BEGIN

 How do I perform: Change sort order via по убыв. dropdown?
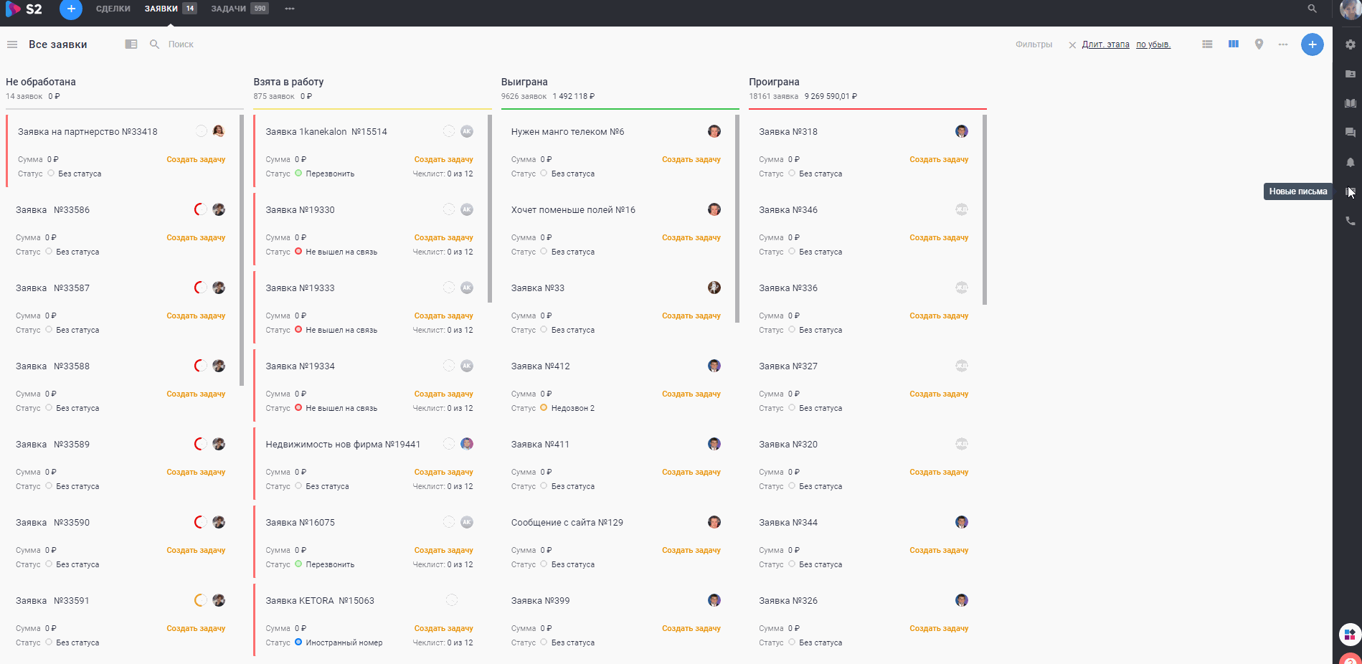[1154, 44]
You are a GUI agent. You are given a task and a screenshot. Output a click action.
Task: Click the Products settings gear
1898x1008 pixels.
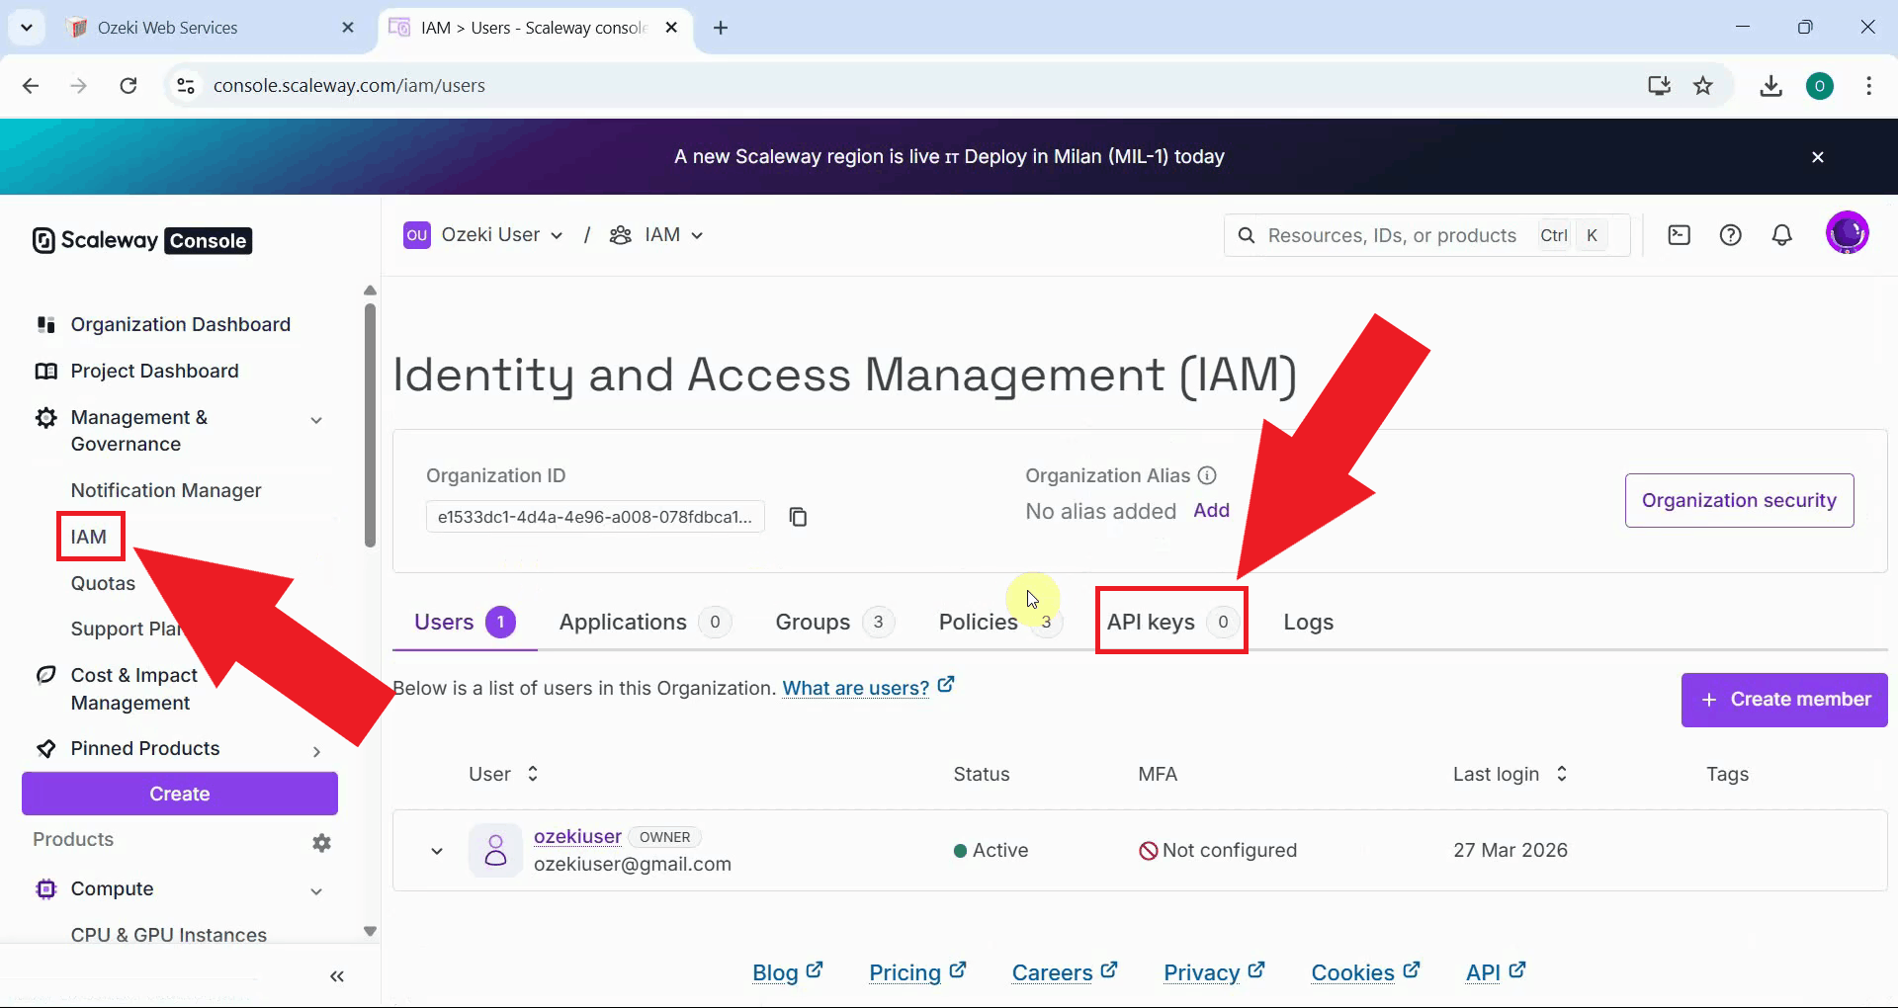pyautogui.click(x=321, y=843)
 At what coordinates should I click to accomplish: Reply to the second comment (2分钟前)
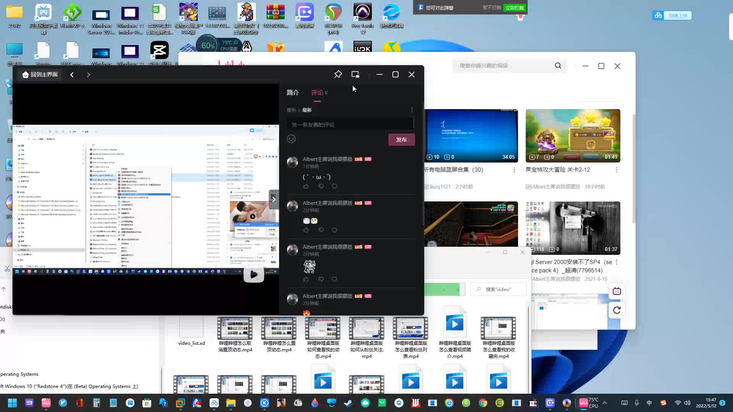[x=334, y=230]
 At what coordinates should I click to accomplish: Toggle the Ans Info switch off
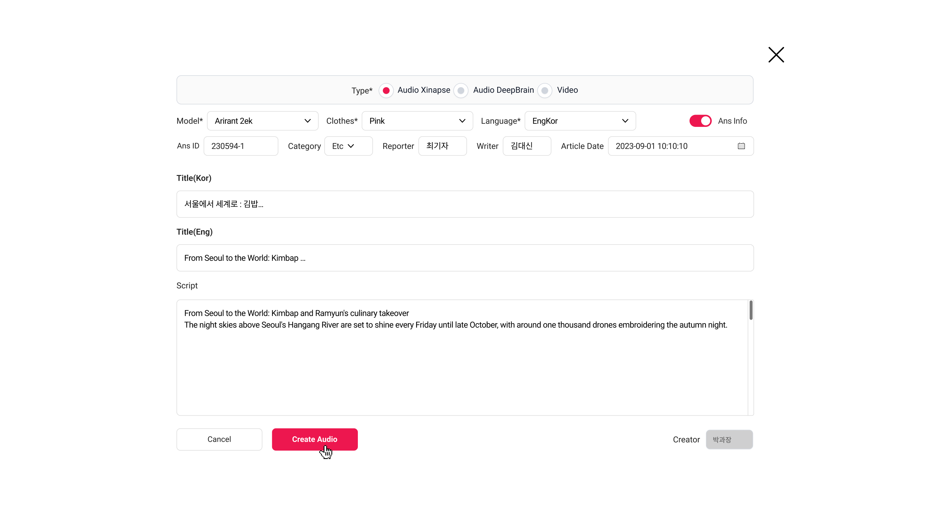tap(700, 121)
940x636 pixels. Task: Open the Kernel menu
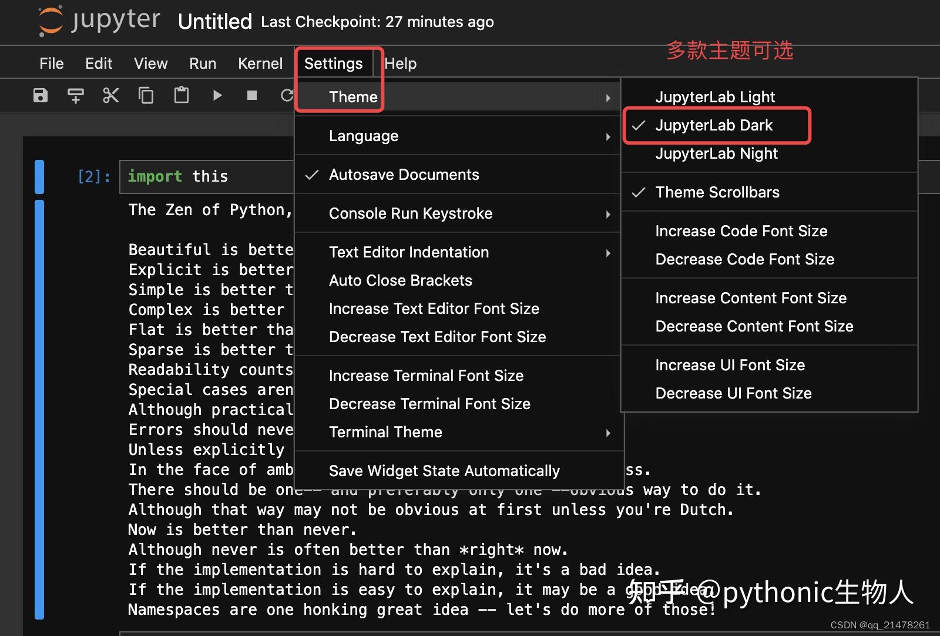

END

Exercise requirements:
Output all the material exactly. The pictures are to be left out.

Solution:
 How do I perform: Change sort order via по убыв. dropdown?
[1154, 44]
You are a GUI agent. You are given a task and a screenshot. Output a click action.
Task: Click the Products settings gear
1898x1008 pixels.
pyautogui.click(x=321, y=843)
 At what coordinates should I click to accomplish: Reply to the second comment (2分钟前)
[x=334, y=230]
 At what coordinates should I click to accomplish: Toggle the Ans Info switch off
tap(700, 121)
940x636 pixels. Task: Open the Kernel menu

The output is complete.